[WHAT YOU HAVE TO DO]
Present the material as a numbered list, starting with its first line and going on through the line containing "Action: [x=1079, y=407]". Leave out any blank lines.

[DATA FOR THE TASK]

------------------------

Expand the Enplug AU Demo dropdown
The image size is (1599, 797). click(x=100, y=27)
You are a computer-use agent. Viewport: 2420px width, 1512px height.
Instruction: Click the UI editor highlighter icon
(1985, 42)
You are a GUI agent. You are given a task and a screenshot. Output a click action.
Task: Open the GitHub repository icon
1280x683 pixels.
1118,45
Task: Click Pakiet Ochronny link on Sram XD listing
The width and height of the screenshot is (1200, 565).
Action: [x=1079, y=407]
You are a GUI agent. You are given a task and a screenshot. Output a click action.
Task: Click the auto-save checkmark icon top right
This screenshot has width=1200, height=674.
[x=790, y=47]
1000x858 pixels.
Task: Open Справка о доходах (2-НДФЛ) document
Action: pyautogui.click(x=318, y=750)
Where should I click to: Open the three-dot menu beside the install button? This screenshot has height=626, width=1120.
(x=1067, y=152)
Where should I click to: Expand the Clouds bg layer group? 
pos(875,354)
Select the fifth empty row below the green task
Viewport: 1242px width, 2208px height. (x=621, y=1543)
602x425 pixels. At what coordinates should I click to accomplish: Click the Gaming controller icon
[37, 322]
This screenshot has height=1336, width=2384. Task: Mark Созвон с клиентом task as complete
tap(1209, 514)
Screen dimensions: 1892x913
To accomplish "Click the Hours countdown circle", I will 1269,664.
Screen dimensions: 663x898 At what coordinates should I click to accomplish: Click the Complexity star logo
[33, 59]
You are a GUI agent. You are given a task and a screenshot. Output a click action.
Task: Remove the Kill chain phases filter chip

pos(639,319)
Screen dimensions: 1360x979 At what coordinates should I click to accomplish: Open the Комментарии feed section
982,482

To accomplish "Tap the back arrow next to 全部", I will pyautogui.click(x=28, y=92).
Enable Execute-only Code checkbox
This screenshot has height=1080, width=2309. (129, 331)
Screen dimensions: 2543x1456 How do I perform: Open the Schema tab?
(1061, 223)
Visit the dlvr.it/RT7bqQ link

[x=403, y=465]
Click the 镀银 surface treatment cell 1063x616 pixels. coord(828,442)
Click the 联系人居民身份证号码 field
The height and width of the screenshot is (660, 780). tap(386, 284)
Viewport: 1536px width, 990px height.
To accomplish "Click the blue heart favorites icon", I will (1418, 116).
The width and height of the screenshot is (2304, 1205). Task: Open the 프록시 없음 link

------------------------

[EXPECTED ANSWER]
1. Expand the Enplug AU Demo dropdown
2. The image size is (1599, 797). click(x=100, y=27)
3. You are a computer-use agent. Viewport: 2420px width, 1512px height.
4. Instruction: Click the UI editor highlighter icon
5. (1985, 42)
6. You are a GUI agent. You are given a task and a screenshot. Output a click action.
7. Task: Open the GitHub repository icon
8. 1280x683 pixels.
9. 1118,45
10. Task: Click Pakiet Ochronny link on Sram XD listing
11. The width and height of the screenshot is (1200, 565).
12. Action: [x=1079, y=407]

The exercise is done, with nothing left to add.